Advanced Design of Microwave Components using Shape Optimization and Ceramic Stereo-lithography
Baillargeat, D.¹; Delhote, N.¹; Khalil, H.¹; Aubourg, M.¹; Bila, S.¹; Verdeyme, S.¹; Puech, J.²; Lapierre, L.²; Delage, C.³; Chartier, T.^4
1XLIM; ²CNES; ³CTTC; ⁴SPCTS

The design of advanced components for space and terrestrial telecommunications requires both sophisticated design methodologies and manufacturing technologies for improving current components performances. The challenge is to design integrated high-performance components while using low-cost manufacturing processes.

The current paper reports on technologies and design methodologies intended to surpass conventional approaches.

Stereo-lithography and micro-stereo-lithography are rapid prototyping processes based on a space-resolved laser polymerization. Ceramic suspensions can be used together with these processes for prototyping complex microwave components. A thin layer of ceramic suspension is deposited, hardened in the defined cross sectional pattern and bonded to the previous layer by laser polymerization. The process is repeated until the final object is entirely built. The non-polymerized liquid is finally removed, liberating the solid ceramic object.

Original microwave components (waveguides, resonators, filters...) have been fabricated using these processes [1, 2] from some GHz up to 180 GHz. On the other hand, shape optimization is a suitable approach for generating new components.
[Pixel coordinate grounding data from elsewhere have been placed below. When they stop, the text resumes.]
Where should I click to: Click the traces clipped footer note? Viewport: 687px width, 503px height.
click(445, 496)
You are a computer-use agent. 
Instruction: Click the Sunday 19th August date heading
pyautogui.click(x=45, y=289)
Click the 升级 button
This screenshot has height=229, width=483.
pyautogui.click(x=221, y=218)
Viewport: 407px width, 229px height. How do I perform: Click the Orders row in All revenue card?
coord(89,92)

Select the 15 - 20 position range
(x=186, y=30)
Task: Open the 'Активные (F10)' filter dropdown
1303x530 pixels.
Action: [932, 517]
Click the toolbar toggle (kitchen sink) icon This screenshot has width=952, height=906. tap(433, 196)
Several approaches have been developed in the context of computer aided-design (CAD), and some of them can be adapted to electromagnetic inverse problems. Considering an initial object embedded in a more global domain, the more general approach consists in optimising the topology of the object by removing or adding material very locally. In particular, the topology gradient approach [3] is applicable in 2 dimensions for optimising the distribution of metal upon the surface of a planar component or in 3 dimensions for optimising the distribution of dielectric (ceramic) material.
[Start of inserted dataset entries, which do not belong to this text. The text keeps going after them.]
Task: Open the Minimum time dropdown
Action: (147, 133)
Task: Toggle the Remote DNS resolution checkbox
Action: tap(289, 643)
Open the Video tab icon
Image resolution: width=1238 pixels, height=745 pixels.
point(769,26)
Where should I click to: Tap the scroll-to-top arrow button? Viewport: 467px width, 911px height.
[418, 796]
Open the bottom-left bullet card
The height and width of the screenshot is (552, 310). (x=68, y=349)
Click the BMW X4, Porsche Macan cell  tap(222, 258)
Several components designed and manufactured using these techniques have been tested, providing original solutions for the design of microwave components.
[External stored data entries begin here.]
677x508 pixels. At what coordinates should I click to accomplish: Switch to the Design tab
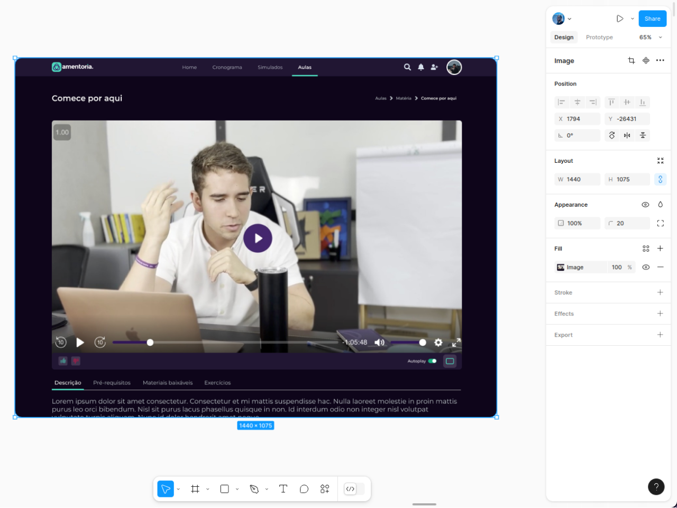(564, 38)
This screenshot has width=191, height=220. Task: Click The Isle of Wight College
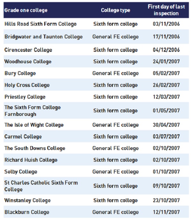click(x=34, y=125)
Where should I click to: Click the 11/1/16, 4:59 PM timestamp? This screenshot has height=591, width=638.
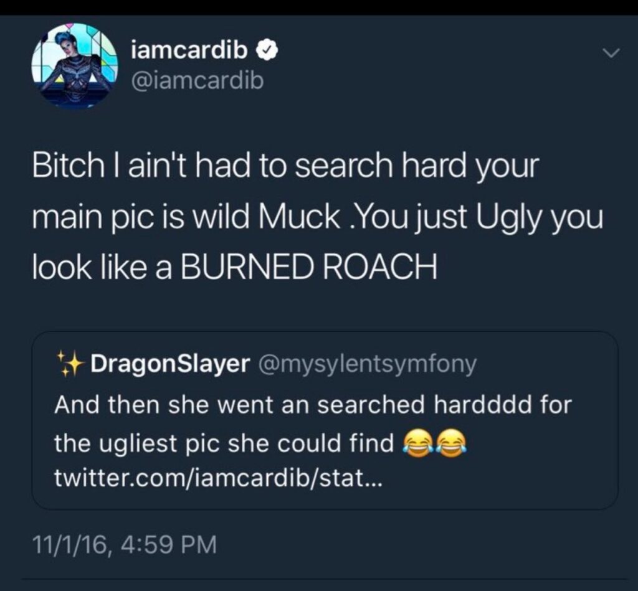point(125,544)
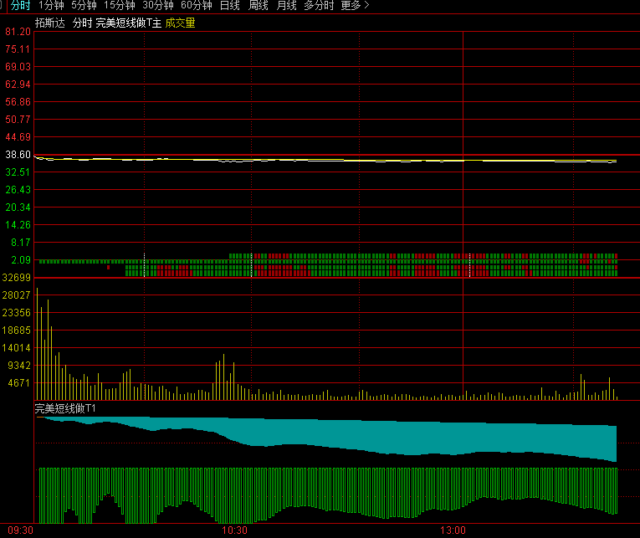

[1] N.Delhote et al, Ceramic layer-by-layer stereolithography for the manufacturing of 3D millimetre-wave filters, IEEE Trans. on MTT, Vol. 55 (3), pp 548-554, March 2007.
[2] C.Duterte et al, 3D ceramic microstereolithography applied to submilliter devices manufacturing, European Microwave Conference, Conference Prodeedings, pp 814-817, October 2007.
[3] H.Khalil et al, Topology optimization applied to the design of a dual-mode filter including a dielectric resonator, IEEE MTT-S, International Microwave Symposium 2008, accepted to be published.